Tool-only access has, in fact, become a top-of-mind issue due to the EC (European) machinery directive imposing strict safety requirements for machine guarding and the ergonomics of operator equipment. (PennEngineering’s captive panel screws for tool-only access specifically conform with Machinery Directive 200642/EC, which requires such fasteners to remain attached to fixed guards or machinery when guards are removed, meaning loose screws no longer are acceptable.)

Drive configuration — Depending on the fastener, designers can choose from Phillips/slot combinations, Phillips only and slot-only drives, among others. As with all the features at the designer’s disposal, the most appropriate choice will be influenced by the application

Cap design — Among the cap designs (whether for self-clinching, flaring or floating fastener mounting styles), metal versions with large knurled heads promote easier hand operation; smooth metal caps without knurls will be more appropriate for limited manual access; and metal caps with optional DuraBlack finish (also applied to the screw component) will resist scratches and enhance cosmetics in an assembly.

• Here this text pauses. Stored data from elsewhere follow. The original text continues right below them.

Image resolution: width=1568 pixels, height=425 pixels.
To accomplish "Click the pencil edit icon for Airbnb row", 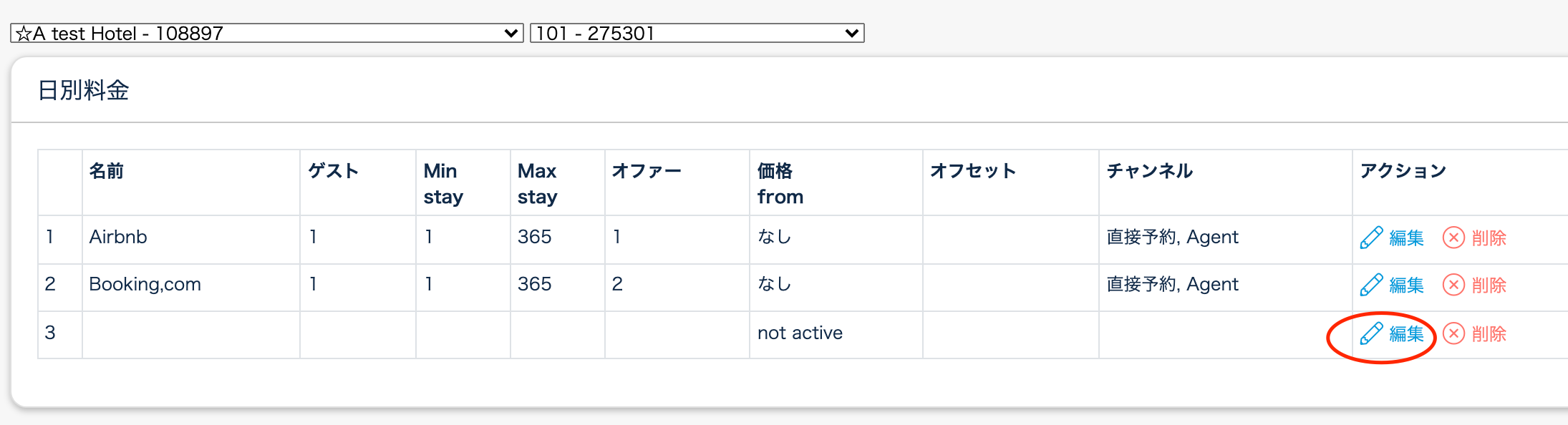I will [1370, 238].
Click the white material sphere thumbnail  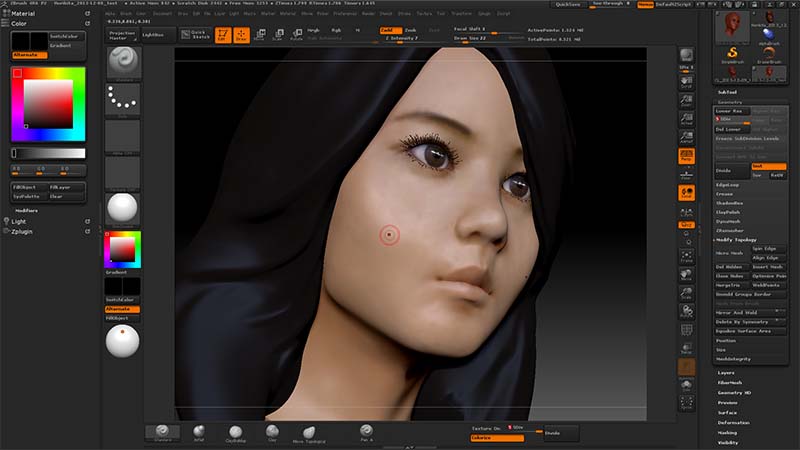click(x=122, y=208)
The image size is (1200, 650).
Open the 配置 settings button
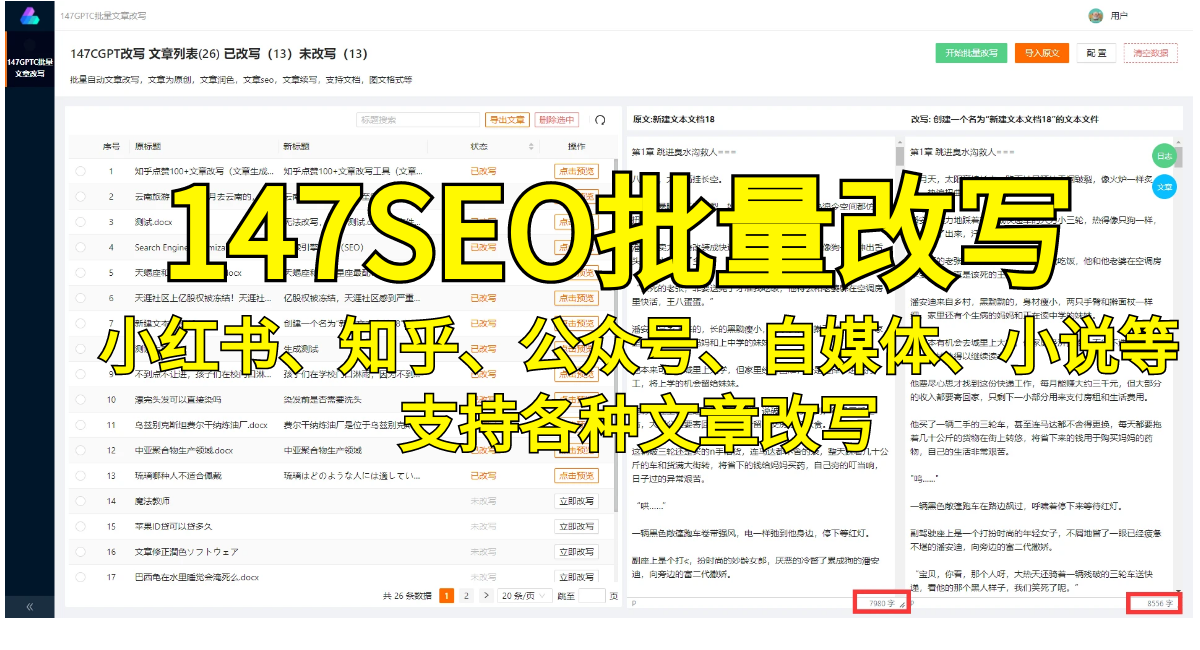[1095, 53]
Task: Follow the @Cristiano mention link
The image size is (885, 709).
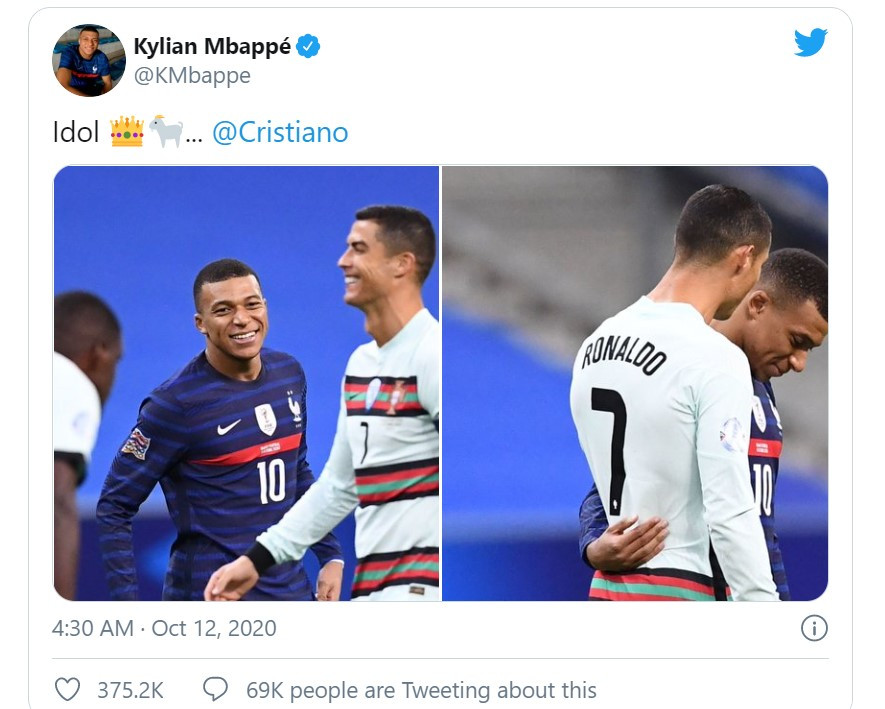Action: point(280,133)
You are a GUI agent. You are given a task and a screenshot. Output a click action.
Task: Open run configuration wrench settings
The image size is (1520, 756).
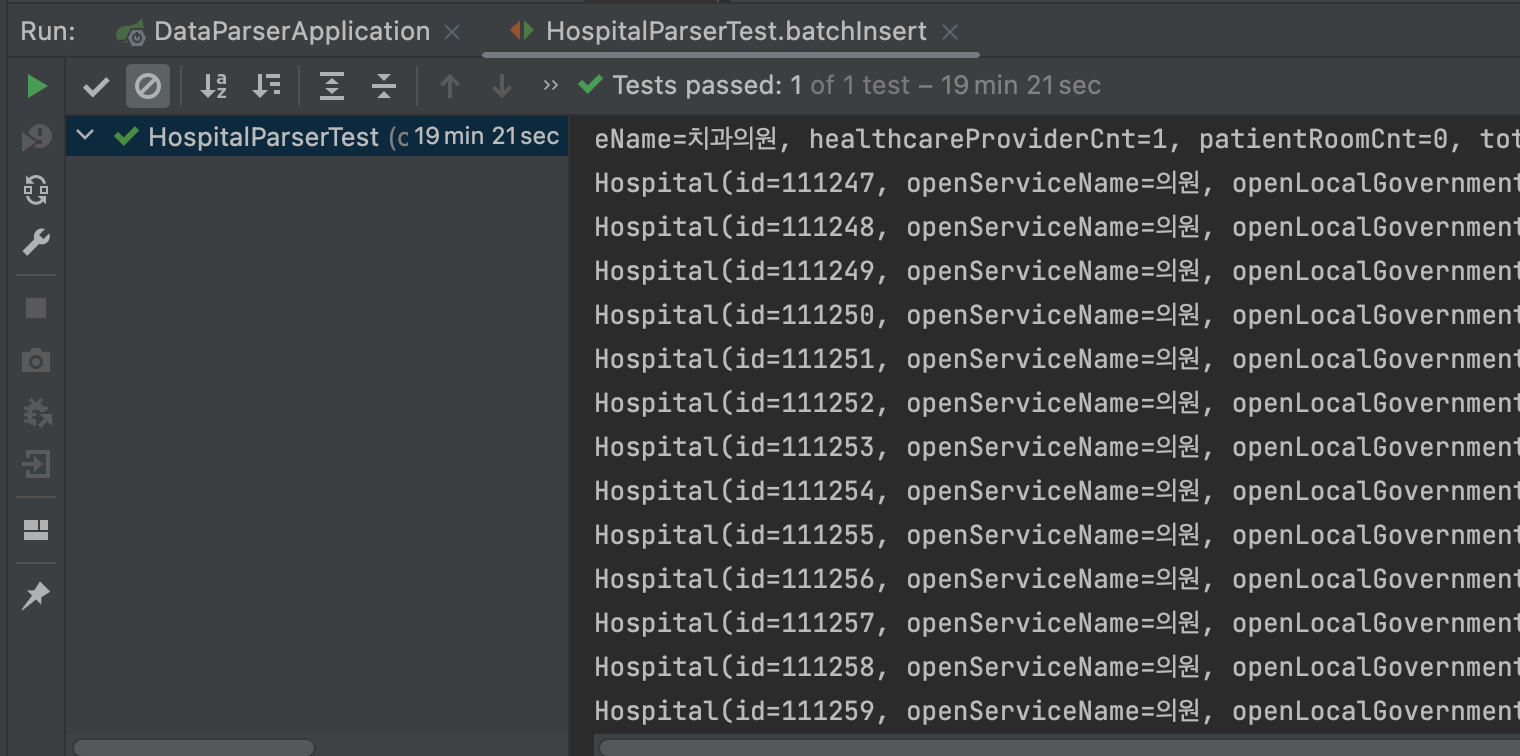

As an alternative to metal caps, colored plastic (PC/ABS) versions have been developed to advance maintenance, functional and/or branding requirements. The plastic caps can be specified in black, red, orange, yellow, green, blue, violet or metallic as standard or custom colors can be supplied. The colors offer the capability to designate service access levels for equipment, color-reference operating and/or maintenance instructions, or conform to end-use aesthetic requirements, among other possibilities.

Thread integrity — Self-clinching, flare-mounted and floating captive panel screws can be engineered with patented anti-cross threading technology, which easily corrects off-angle installations, aligns components and slides through clogged internal threads. Specification of this feature can save time and money by eliminating failures, repairs, scrap and downtime associated with thread damage.

Here’s how the technology works: During initial engagement when threads come into contact, the anti-cross threading feature begins to cam over the female thread. The two thread helixes then align perfectly and fasteners will drive normally and quickly with reduced effort.

Positioning pins — Self-clinching, spring-loaded plunger assemblies offer captive panel solutions serving as positioning pins to quickly and easily move racks, drawer slides, access panels and equipment consoles, among others, to new positions without requiring tools. Standard versions incorporate a unique lockout feature to keep the fastener’s spring-loaded plunger retracted until the plunger pin drops into final position. A simple quarter-turn of the fastener enables the retracted locking and unlocking actions. (Fasteners also can be supplied without the lockout feature.)

Fastener design variations
While the vast majority of panel fasteners with captive screws have been engineered as spring-loaded assemblies, types without springs have been introduced, offering relatively lower-cost design solutions.


A look at the various types of panel fasteners with captive screws. Inset shows an example of a type that can be hand and/or tool actuated.

As a lower-cost alternative to multi-component fastener assemblies, a spinning clinch bolt with one-piece captive screw can provide a practical solution. These fasteners for metal panels benefit from controlled clinching action during installation, which captivates the screw permanently while allowing it to spin freely in the host metal sheet. They provide a reliable means of attachment without use of a retainer or washer (contributing to lower manufacturing costs) and can be supplied with an unthreaded neck for axial float or with a jacking feature or spring for self-retracting. As with some other types, these will be appropriate for close centerline-to-edge applications.

The universe of captive panel screws continues to expand with new variations and innovations. Enlisting the support and resources of an established supplier early in the design stage ultimately can contribute to solid choices and successful outcomes.